[Source data]
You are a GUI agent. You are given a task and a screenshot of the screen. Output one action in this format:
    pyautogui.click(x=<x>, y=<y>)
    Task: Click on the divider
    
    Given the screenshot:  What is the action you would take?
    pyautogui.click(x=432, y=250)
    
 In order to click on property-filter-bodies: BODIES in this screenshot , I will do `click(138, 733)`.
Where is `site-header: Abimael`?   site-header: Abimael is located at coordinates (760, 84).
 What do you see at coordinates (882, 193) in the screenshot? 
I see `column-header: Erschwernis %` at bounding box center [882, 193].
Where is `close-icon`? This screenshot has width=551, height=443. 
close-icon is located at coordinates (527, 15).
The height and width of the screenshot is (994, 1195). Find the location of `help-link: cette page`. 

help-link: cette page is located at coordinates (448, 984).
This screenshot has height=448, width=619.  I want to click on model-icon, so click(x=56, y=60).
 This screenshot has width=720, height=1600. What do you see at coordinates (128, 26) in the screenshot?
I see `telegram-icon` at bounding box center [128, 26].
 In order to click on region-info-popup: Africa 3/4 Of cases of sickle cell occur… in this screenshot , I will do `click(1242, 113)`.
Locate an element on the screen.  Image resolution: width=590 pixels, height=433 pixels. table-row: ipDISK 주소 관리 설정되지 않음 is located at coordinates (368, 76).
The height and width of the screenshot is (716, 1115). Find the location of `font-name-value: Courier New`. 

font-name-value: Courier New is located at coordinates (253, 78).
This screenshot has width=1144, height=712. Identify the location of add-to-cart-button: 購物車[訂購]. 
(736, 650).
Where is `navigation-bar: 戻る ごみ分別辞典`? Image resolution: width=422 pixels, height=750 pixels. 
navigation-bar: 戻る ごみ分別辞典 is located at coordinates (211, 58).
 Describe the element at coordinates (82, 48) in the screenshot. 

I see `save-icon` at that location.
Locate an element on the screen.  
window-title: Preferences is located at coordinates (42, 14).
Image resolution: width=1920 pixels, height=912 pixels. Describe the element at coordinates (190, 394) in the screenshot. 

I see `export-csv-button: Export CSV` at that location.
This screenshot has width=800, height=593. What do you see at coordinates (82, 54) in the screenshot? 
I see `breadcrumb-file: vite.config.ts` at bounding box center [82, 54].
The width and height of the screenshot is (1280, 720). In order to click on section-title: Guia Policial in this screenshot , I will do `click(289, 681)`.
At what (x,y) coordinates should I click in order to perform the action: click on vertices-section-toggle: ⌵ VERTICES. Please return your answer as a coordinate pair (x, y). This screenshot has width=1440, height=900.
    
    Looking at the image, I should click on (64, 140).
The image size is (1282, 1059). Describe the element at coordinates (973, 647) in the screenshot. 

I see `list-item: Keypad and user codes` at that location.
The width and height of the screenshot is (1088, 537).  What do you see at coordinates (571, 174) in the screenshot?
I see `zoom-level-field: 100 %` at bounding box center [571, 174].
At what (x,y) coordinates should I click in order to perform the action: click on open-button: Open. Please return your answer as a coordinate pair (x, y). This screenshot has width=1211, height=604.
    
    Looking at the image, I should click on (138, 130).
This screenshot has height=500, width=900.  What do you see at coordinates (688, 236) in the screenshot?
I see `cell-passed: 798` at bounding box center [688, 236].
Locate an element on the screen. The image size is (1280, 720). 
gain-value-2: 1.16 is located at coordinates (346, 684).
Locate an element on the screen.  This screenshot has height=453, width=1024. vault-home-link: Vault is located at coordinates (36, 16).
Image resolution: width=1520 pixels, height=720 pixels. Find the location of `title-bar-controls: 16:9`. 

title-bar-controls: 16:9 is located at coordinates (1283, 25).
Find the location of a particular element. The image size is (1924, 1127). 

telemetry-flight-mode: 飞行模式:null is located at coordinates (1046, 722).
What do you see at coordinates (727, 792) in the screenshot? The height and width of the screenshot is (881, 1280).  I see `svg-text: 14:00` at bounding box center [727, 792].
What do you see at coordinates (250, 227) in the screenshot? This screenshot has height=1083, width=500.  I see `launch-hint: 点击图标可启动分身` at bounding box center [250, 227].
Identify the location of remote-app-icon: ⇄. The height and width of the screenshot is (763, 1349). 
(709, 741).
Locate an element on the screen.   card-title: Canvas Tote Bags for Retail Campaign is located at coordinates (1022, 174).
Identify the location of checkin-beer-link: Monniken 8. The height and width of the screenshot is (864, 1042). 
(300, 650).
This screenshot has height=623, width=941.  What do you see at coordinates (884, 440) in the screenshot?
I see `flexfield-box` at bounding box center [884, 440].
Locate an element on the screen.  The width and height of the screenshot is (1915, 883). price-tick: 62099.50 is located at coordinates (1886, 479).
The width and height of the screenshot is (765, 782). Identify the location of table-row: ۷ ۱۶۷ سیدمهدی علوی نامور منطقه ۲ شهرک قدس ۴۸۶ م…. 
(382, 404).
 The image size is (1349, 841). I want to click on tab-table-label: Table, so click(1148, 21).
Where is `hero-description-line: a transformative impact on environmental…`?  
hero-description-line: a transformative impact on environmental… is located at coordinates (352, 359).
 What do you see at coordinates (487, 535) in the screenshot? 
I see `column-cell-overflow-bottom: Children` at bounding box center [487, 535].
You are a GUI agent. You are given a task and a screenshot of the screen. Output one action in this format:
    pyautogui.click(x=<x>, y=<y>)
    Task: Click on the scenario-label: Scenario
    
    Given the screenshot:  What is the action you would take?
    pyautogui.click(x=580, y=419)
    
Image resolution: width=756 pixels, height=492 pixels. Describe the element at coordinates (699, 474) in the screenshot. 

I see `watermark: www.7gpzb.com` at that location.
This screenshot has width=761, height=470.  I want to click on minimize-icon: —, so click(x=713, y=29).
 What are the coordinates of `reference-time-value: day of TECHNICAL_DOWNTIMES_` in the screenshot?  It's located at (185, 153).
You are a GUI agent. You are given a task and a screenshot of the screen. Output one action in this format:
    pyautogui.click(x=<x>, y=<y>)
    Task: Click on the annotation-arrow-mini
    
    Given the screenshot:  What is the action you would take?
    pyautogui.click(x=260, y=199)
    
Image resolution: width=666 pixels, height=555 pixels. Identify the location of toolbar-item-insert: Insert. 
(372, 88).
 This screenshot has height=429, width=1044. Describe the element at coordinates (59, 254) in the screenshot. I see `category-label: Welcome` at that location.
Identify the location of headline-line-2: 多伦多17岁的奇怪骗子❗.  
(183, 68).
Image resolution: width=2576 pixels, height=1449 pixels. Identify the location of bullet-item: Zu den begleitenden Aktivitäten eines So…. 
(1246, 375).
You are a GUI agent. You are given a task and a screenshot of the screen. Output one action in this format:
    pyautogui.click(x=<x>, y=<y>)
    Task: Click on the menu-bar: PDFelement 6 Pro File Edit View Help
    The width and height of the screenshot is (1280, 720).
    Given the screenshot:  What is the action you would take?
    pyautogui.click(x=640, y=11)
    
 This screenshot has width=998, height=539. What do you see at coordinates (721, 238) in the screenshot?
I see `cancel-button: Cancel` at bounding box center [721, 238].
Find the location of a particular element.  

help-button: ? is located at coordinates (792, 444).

# [Goal of the exercise]
Which lines in the records above contain the string "ごみ分別辞典"? List each of them.

# [Solution below]
Where is `navigation-bar: 戻る ごみ分別辞典`? Image resolution: width=422 pixels, height=750 pixels. 
navigation-bar: 戻る ごみ分別辞典 is located at coordinates (211, 58).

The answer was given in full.